David against Goliath
Smaller shops are allowed to open. Is this good news? The storm of indignation from the larger shops is astonishing. Where is the socially detached solidarity with the small traders who do not have it in their leases that they are guaranteed turnover because of the location? Adidas already knew what they were doing.
It would occur to a normal thinking person that more distance should be kept in a larger space than in a smaller one, but leaving aside this physical nonsense (Merkel has a degree in physics), where is the law that allows shops to be opened by size and not by trade? Have we overlooked an aspect of the Infection Protection Act that has undergone more changes in the past months than the genetic code of primates in the past 2 billion (milli-arden; i.e.: two thousandths of an arden, a small unit comparable to the 'quantum leap' - see article) years?
Not at all, the term does not exist at all, since freedom of trade is a construct of the 'imagination of the authorities' and not anchored in the Basic Law or any other law. That would be as if persons were to appear in the road traffic regulations; protection against infection, the regulatory and/or trade authorities have chosen to invoke it, to raise the concessions and the power to issue directives to a new level. It is no longer common sense, but only the personal experience of the nephew of her third-grade schoolmate in high school that applies in assessing a risk of contagion for citizens who have the impudence to want to consume; not in order to live a dignified life or to feel freedom, but only to cause difficulties for the decision-making bodies as to how to justify it. Whereby the approach of finding a reason instead of simply determining it will soon go out of fashion anyway. Where would we end up if everyone suddenly wanted to ask why they should cough into the crook of their arm, wear a mask to disguise themselves or use a shopping trolley to redeem a deposit voucher?

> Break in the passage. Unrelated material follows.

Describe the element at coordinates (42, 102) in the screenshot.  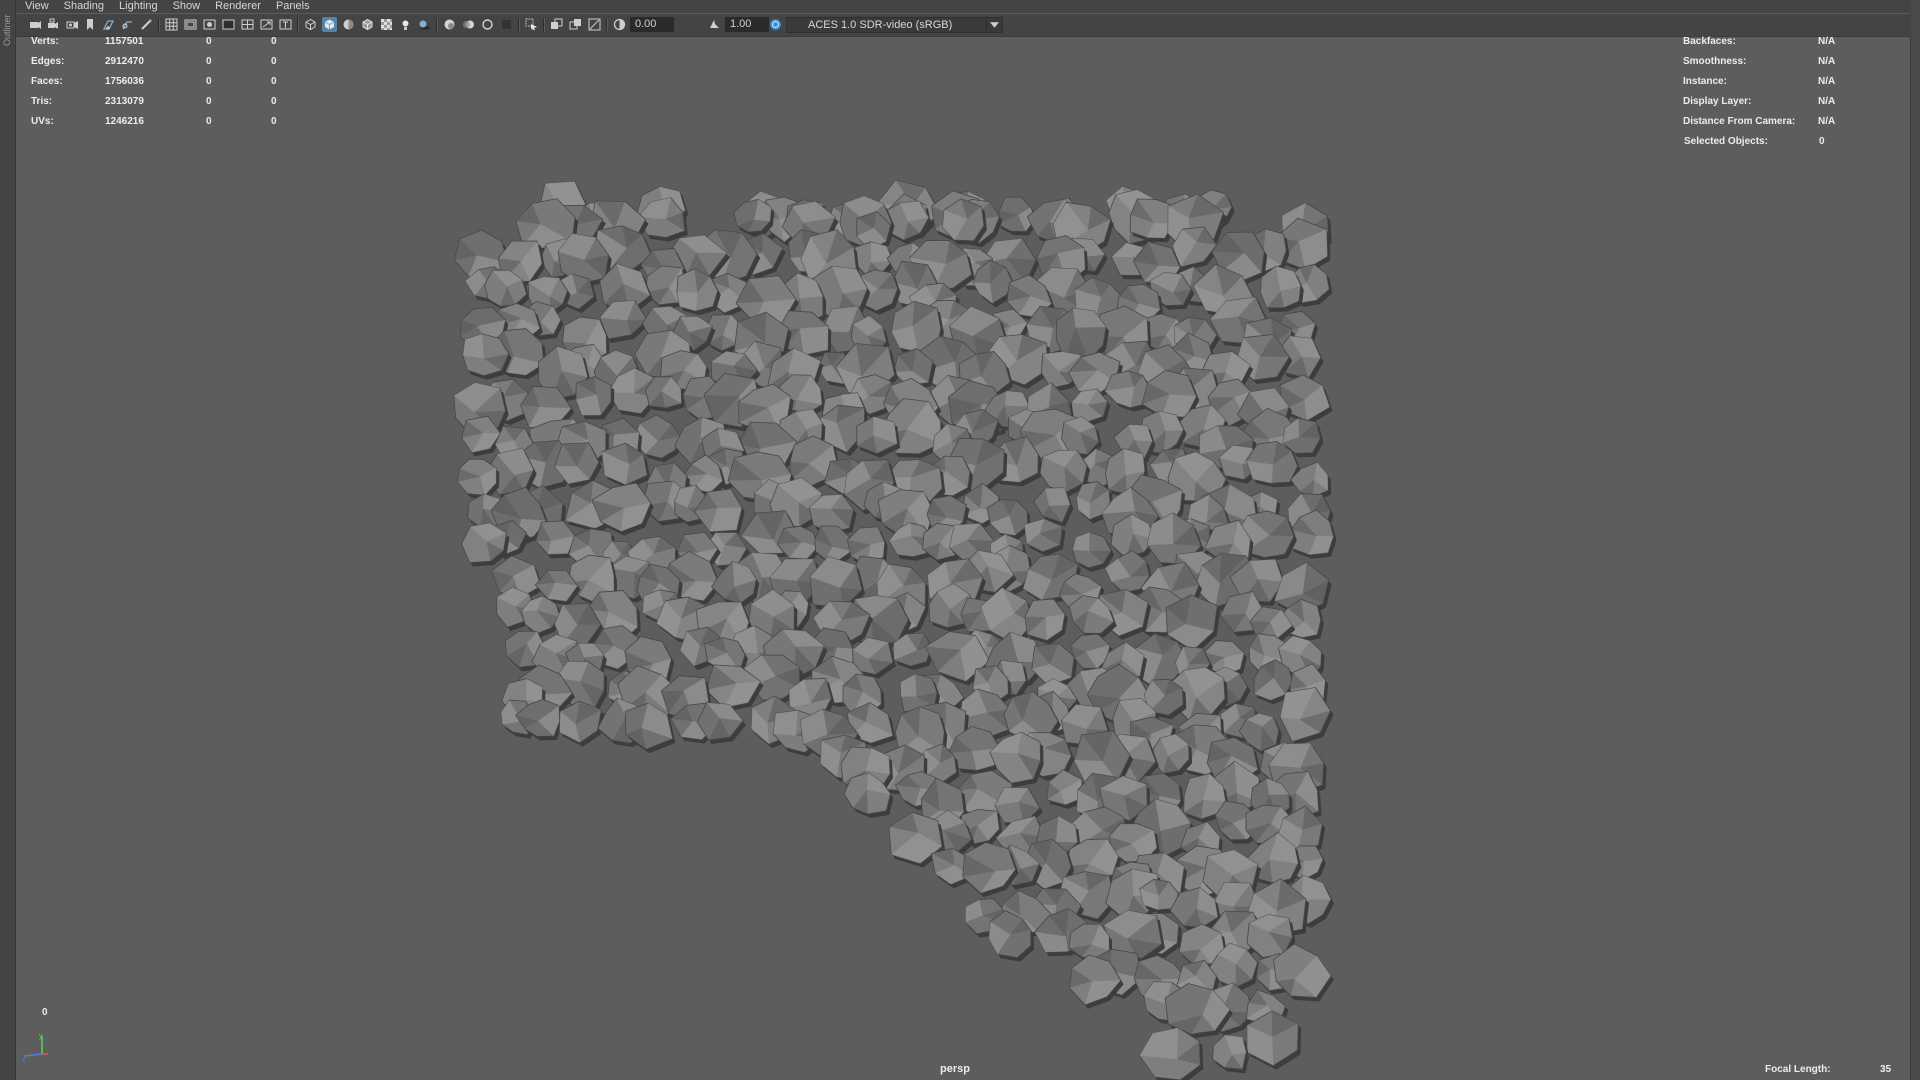
I see `hud-label: Tris:` at that location.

If you protest against the rationing of hygiene items in the supermarket by lying down on the checkout conveyor belt, no one is allowed to touch you, as you could be infected with droplets or smear, which is a criminal offence, at least towards public service personnel.
Is the free democratic basic order now in danger?

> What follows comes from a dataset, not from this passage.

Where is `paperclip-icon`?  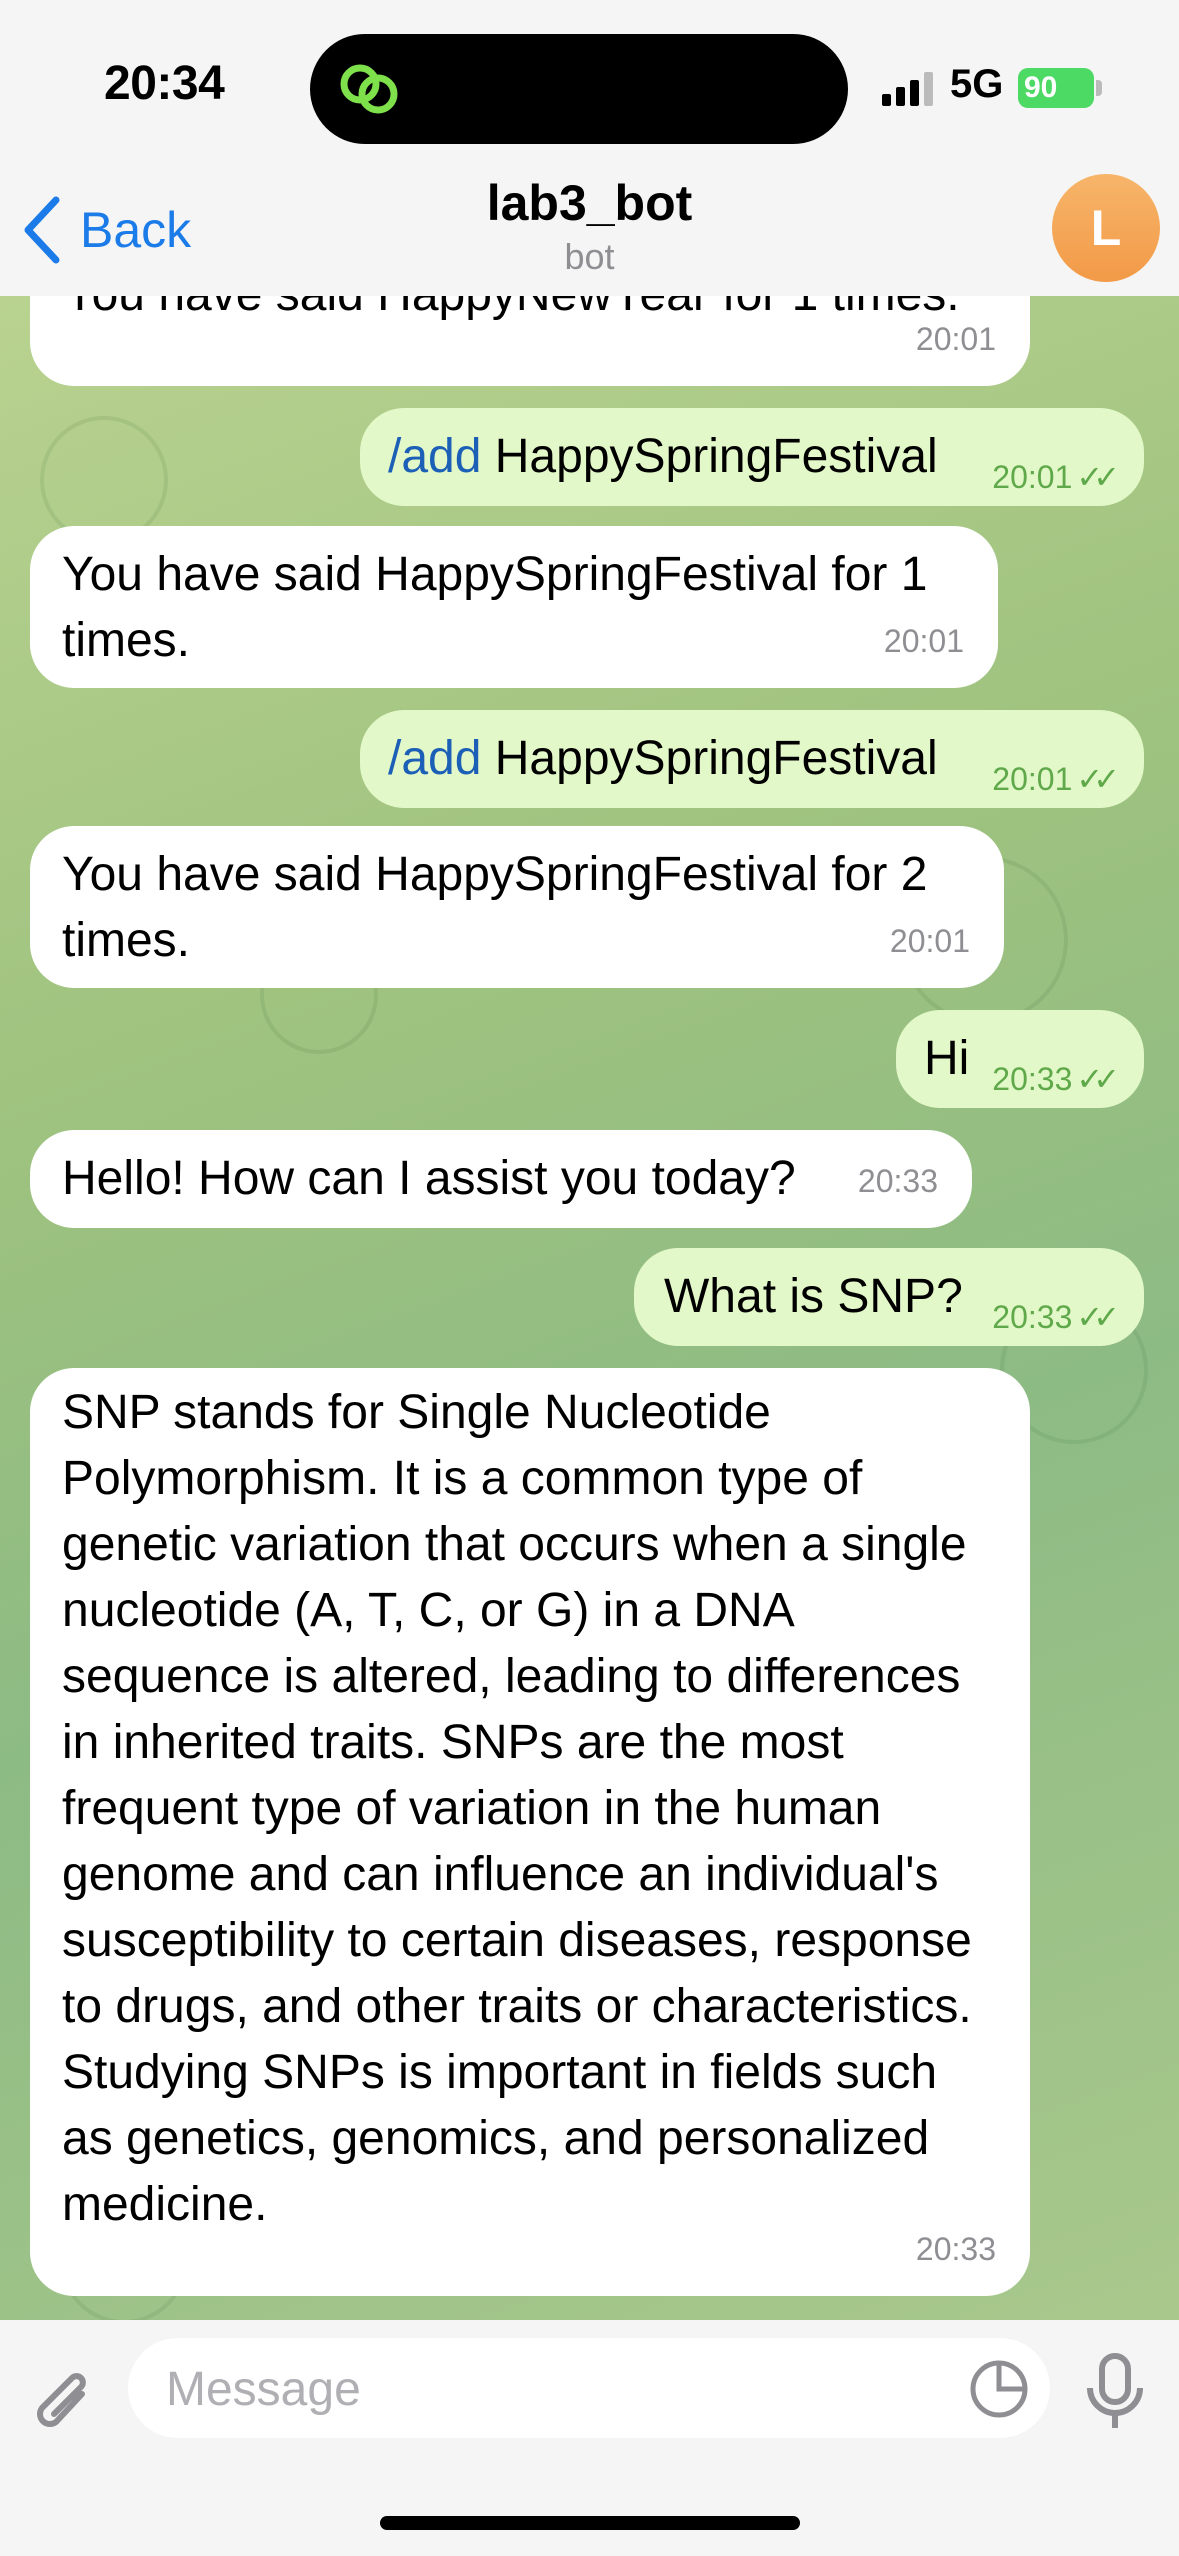
paperclip-icon is located at coordinates (65, 2404).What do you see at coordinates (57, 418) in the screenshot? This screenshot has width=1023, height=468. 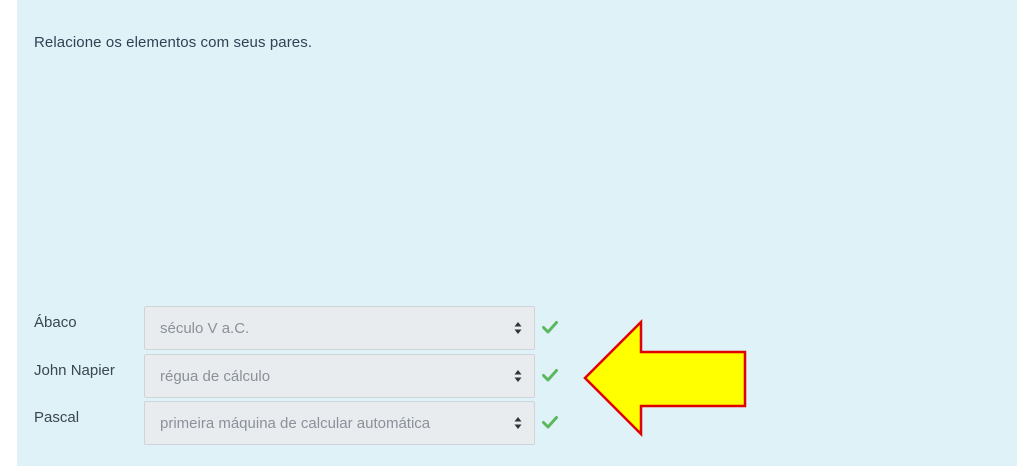 I see `row-label: Pascal` at bounding box center [57, 418].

You have to laugh at the headline. Who came up with these words? It implies that we are free and that there is a foundation. Complete nonsense. As long as the Basic Law still had meaning with catchwords like 'dignity', 'inviolability' and 'freedom' (for assembly, opinion, trade, ... and many other insignificant things that ceased to exist overnight), there would still have been a connection to be made between people and their self-determination and the Greek idea that power emanates from this smallest cell of the state. It is much more important that the originally elected government establishes 'rules' (mind you, not laws or regulations, that would take too long to secure legally), does not explain them and, above all, does not make them plausible in terms of basic social ideas or relate them to a temporal fixation. Then there needs to be a body that enforces these rules hierarchically, preferably unemployed chimney sweeps who use mobile phone apps to monitor how many people are in the shop, down to the immature consumer who is fed new information every hour. And when the numbers and the concern go down, new scenarios are created so as not to lose power over the uncertainty and disinformation.